Rencontre avec Cœur de sable dans la lutte contre le cancer du sein

Photo by Gabriel Aguirre

C’est avec son mari Stéphane Grandadam chirurgien, qu’Aurélie Grandadam a fondé l’association Cœur des sables. Dans le Bas-Rhin, Cœur de sables a pour vocation d’améliorer le quotidien des femmes touchée par le cancer et plus particulièrement le cancer du sein. Je retrouve Aurélie autour d’un café. Ce qui marque quand on rencontre Aurélie, c’est qu’elle a le « shen* » qui fleuri aux yeux. Le visage s’ouvre avec un grand sourire qui ne disparait que rarement. On peut dire d’Aurélie qu’elle a un regard sensible, teinté d’inquiétude mais qui pétille dans le désir d’agir. C’est une femme déterminée, chef d’entreprise qui a participé à des marathons et c’est aussi une femme gourmande de vie et de ressentis.

Shiatsu EqiLibre : Aurélie, tu as fait appel à moi pour faire bénéficier aux femmes souffrant d’un cancer du sein de séances de shiatsu. Mais avant tout, parle-moi de l’association : comment es-tu arrivée à fonder Cœur des sables ?

• **Données enregistrées**
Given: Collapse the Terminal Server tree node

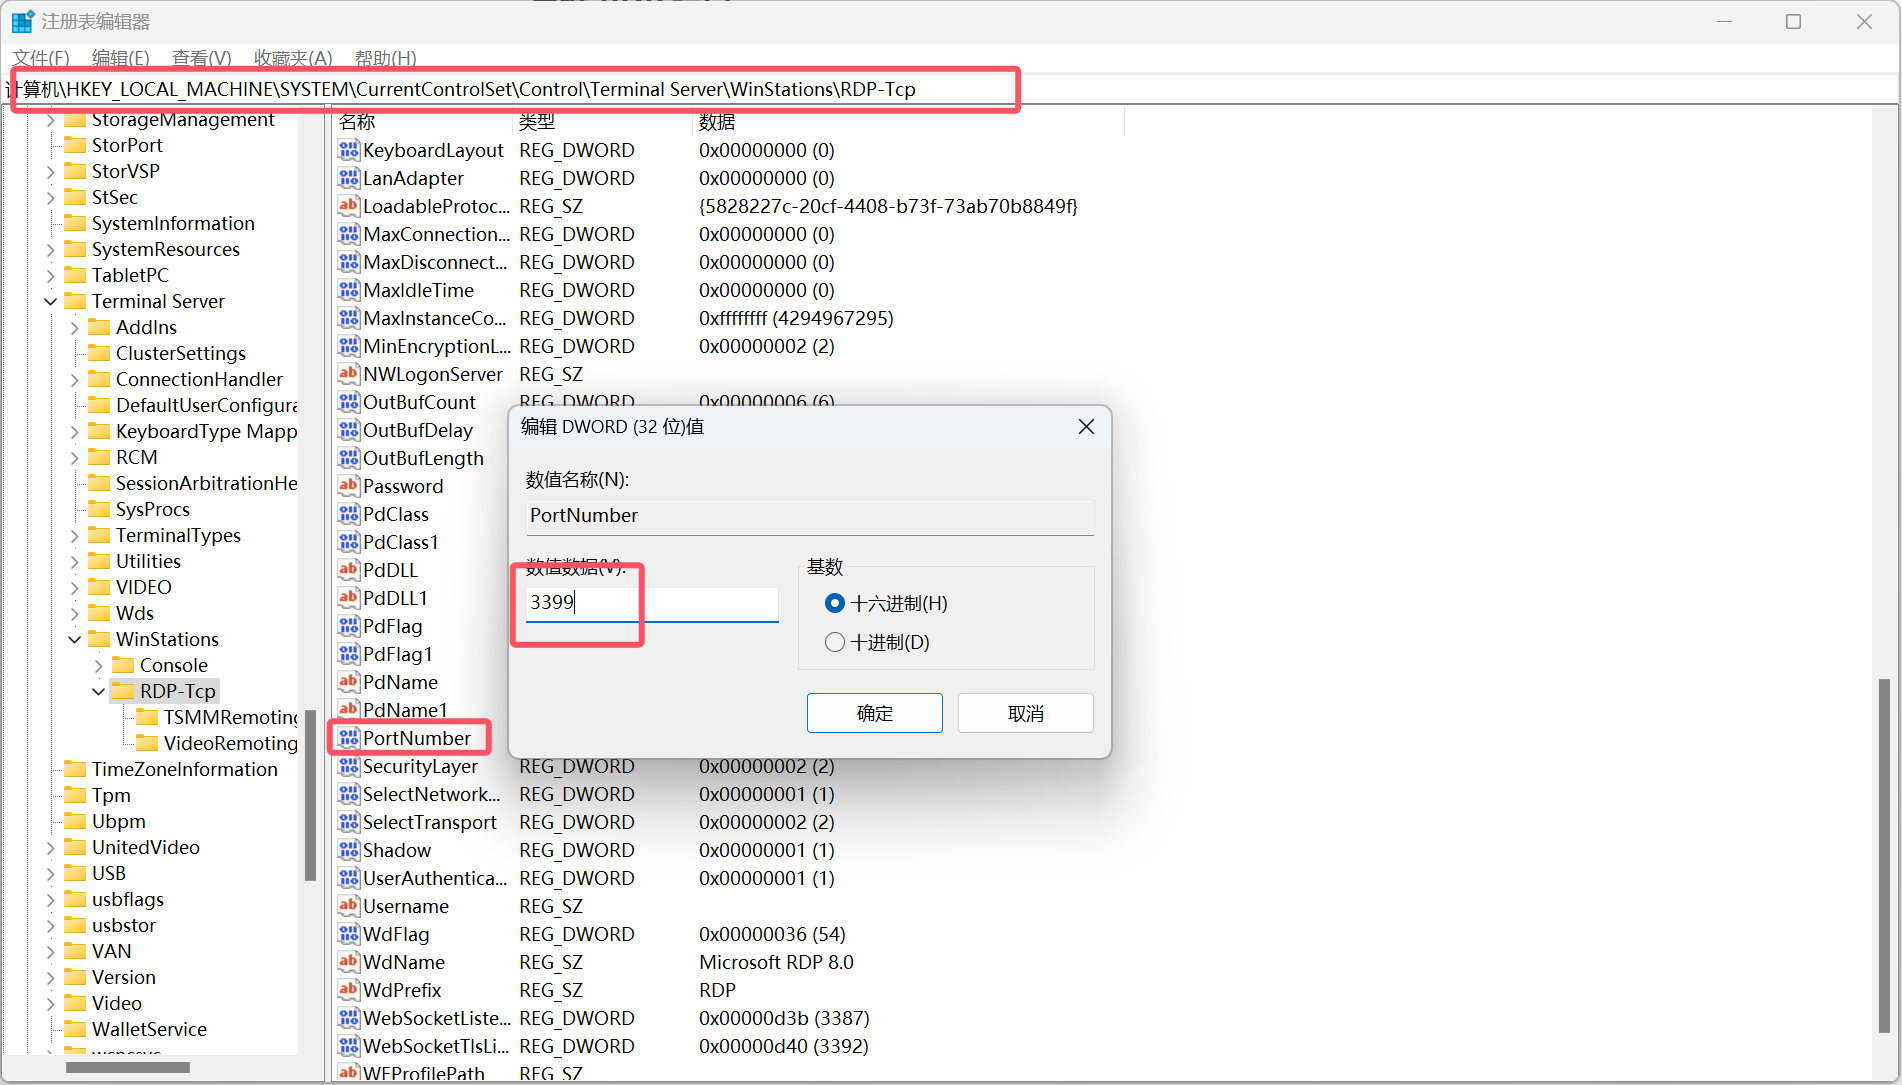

• **Travail à réaliser**
Reproduisez à l'identique le passage de l'extrait du document qui débute aux mots « Rencontre avec Cœur » et s'achève après « et de ressentis. ». Basez-vous uniquement sur l'extrait du document.

• **Problème résolu**
Rencontre avec Cœur de sable dans la lutte contre le cancer du sein

Photo by Gabriel Aguirre

C’est avec son mari Stéphane Grandadam chirurgien, qu’Aurélie Grandadam a fondé l’association Cœur des sables. Dans le Bas-Rhin, Cœur de sables a pour vocation d’améliorer le quotidien des femmes touchée par le cancer et plus particulièrement le cancer du sein. Je retrouve Aurélie autour d’un café. Ce qui marque quand on rencontre Aurélie, c’est qu’elle a le « shen* » qui fleuri aux yeux. Le visage s’ouvre avec un grand sourire qui ne disparait que rarement. On peut dire d’Aurélie qu’elle a un regard sensible, teinté d’inquiétude mais qui pétille dans le désir d’agir. C’est une femme déterminée, chef d’entreprise qui a participé à des marathons et c’est aussi une femme gourmande de vie et de ressentis.